I've actually done that, and still feel the urge to do it nowadays, except I am already at university, which sadly has brought more distress than joy, at least for the past year.
Earliest time I can recall was when I was 8. I went with my grandparents hiking after I recovered from meningoencephalitis (essentially dodged death) wanting to die, so I estranged myself from them. They found me after 2 days again, thanks to the village hounds.
I did something similar when I was 17, except I knew my destination. I couldn't stand dealing with some issues that I remember boiling 5 eggs, packing some ham sandwiches, 2 bottles of water and plenty of apples, some clothes and soap and I just ****ed off, to my mother's despair.
I had little to any money, so I couldn't afford any transport, so I just walked. I ended up walking 40kms until my mother traced me after 2 days. 10 more and I would have reached my grandparents, which was my intention. They lived a pretty recluse and tranquil lifestyle. Modest, but it had all I needed at the time (even now, I'd argue).

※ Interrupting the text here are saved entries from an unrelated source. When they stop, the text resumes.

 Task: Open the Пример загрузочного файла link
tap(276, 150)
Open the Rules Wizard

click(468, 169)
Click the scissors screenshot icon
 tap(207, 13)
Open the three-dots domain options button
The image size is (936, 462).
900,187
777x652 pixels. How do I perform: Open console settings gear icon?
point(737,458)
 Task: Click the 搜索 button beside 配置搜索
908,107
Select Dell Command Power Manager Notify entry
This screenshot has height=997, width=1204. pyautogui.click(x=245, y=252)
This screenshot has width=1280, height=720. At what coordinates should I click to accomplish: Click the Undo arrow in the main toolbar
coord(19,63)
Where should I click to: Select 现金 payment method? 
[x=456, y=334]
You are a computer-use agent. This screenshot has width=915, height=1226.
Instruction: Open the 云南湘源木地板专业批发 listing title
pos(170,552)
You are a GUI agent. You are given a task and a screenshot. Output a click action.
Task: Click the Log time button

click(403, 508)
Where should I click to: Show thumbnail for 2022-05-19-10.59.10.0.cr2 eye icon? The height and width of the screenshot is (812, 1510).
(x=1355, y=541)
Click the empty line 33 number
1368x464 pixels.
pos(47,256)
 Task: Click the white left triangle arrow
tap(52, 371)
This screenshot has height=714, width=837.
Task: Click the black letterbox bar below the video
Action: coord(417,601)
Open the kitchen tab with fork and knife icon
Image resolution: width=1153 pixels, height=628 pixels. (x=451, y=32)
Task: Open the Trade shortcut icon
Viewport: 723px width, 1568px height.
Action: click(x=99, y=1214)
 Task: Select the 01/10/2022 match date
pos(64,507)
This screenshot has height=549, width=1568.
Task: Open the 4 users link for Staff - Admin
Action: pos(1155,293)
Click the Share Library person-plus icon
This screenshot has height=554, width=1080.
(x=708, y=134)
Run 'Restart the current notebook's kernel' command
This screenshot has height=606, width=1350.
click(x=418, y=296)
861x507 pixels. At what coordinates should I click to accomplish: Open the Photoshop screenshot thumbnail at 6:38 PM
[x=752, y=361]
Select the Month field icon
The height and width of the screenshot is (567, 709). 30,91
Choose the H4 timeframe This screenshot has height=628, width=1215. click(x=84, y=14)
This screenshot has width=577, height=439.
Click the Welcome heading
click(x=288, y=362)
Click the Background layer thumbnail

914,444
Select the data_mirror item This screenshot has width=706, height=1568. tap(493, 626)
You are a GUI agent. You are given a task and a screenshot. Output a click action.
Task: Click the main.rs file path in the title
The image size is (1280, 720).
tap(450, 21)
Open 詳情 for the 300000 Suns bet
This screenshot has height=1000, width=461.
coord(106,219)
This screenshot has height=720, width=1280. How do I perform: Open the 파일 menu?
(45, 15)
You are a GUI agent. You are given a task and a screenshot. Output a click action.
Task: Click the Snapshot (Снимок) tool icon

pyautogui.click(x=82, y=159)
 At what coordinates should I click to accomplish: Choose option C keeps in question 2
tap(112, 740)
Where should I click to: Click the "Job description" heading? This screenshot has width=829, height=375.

Something of the sort happened last year too. One night my anxiety was so overwhelming that I packed a suitcase and took a nightbus up to nottingham (the last stop). I've only been in that city once, so I had little idea about the place whatsoever, but there was something in that that was reassuring; kind of "losing myself in my surroundings", if you can call it that way. One of my old friends actually found me there, roaming around and drove me back after 2 days.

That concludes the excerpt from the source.